LISTED ENTRIES:
*****
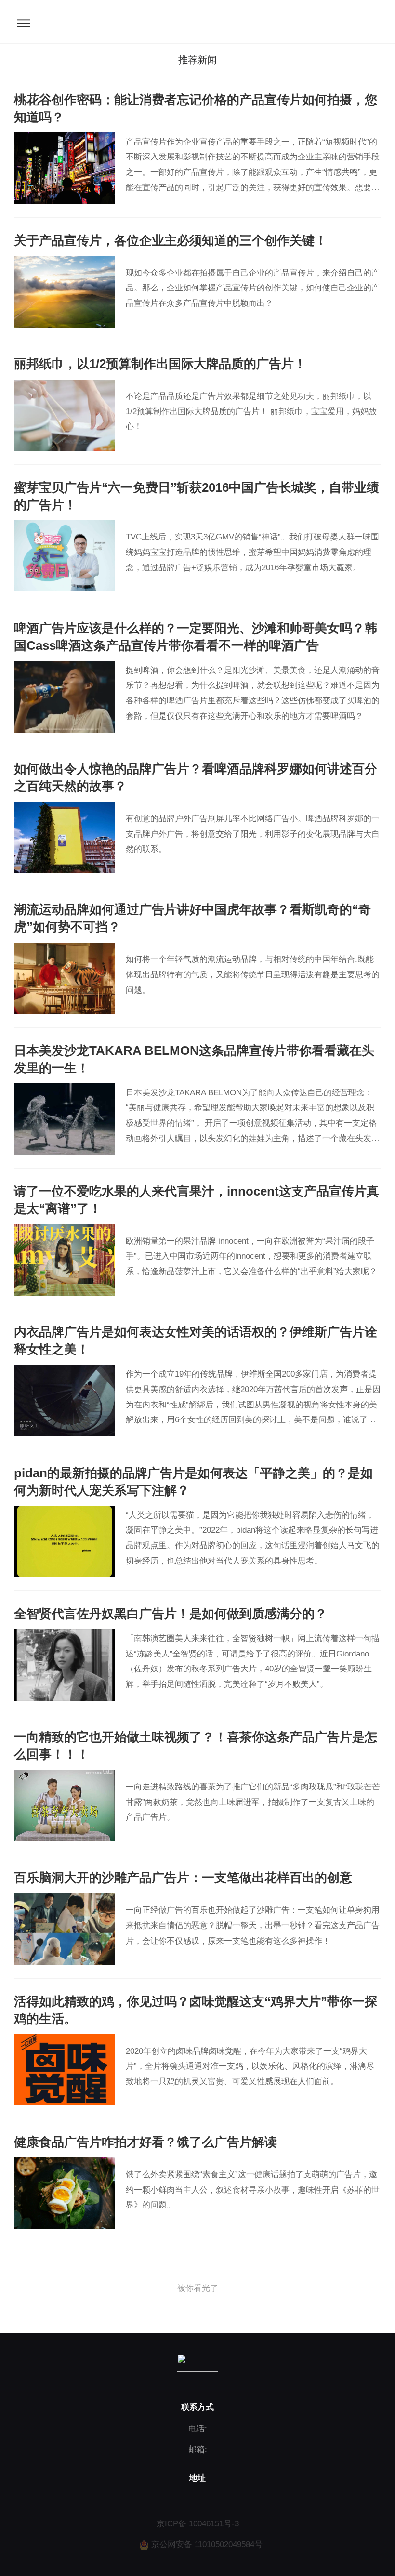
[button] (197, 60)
*****
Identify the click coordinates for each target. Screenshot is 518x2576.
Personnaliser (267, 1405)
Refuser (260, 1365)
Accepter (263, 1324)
*****
TASK:
Write out exactly the lines above between the line with "Identify the click" and the line with "Accepter (263, 1324)", inclusive, and nothing beyond them.

WRITTEN REPLY:
Identify the click coordinates for each target. Screenshot is 518x2576.
Personnaliser (267, 1405)
Refuser (260, 1365)
Accepter (263, 1324)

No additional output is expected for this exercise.